Exactly reproduce the line containing "The image size is (1060, 648)." and all later lines to the end of the entries, leaving the pictures out of your copy.

[Records shown]

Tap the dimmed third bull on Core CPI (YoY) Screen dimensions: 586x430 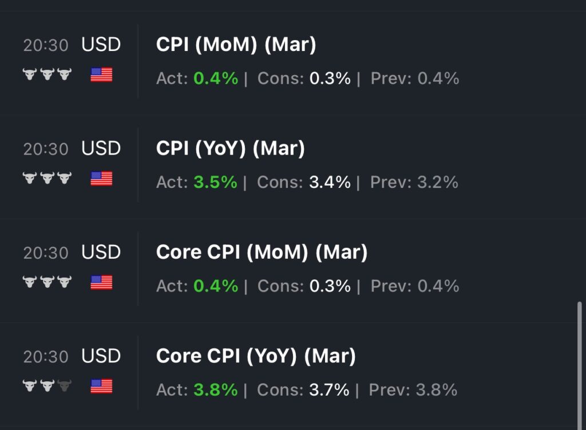(65, 386)
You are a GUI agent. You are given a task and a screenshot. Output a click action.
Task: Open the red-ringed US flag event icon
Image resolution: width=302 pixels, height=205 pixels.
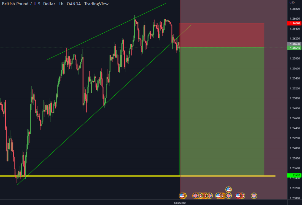(x=238, y=196)
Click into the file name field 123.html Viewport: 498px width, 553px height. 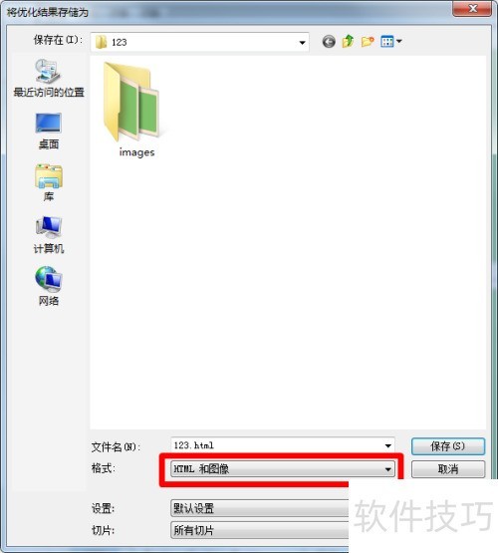point(277,445)
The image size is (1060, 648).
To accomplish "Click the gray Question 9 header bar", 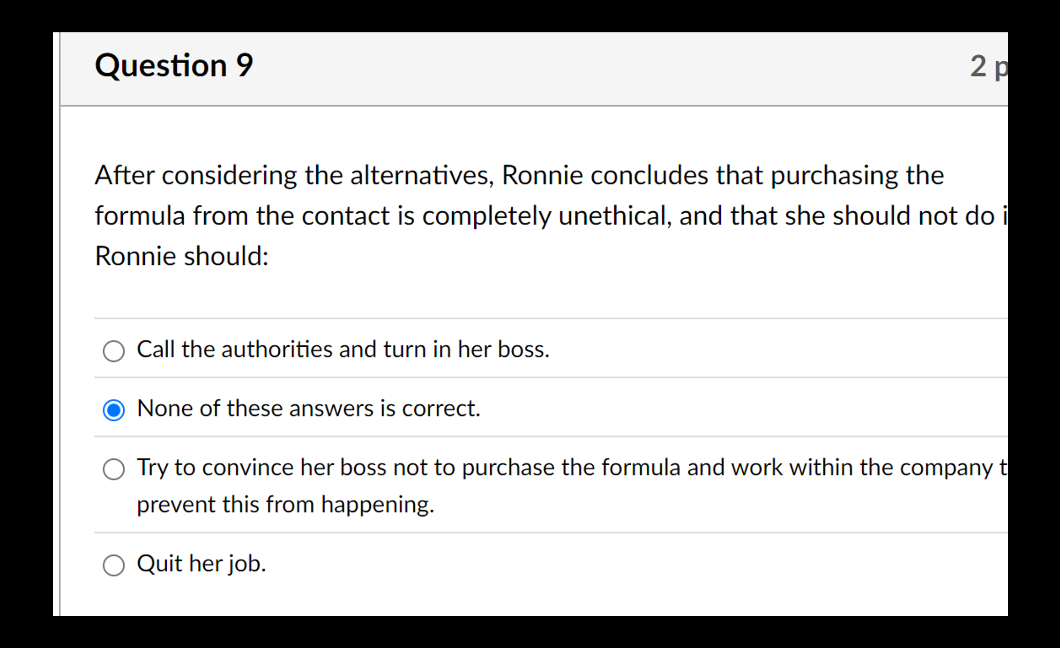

[/Records shown]

▶ _The completed task_:
The image size is (1060, 648).
To accomplish "Click the gray Question 9 header bar", 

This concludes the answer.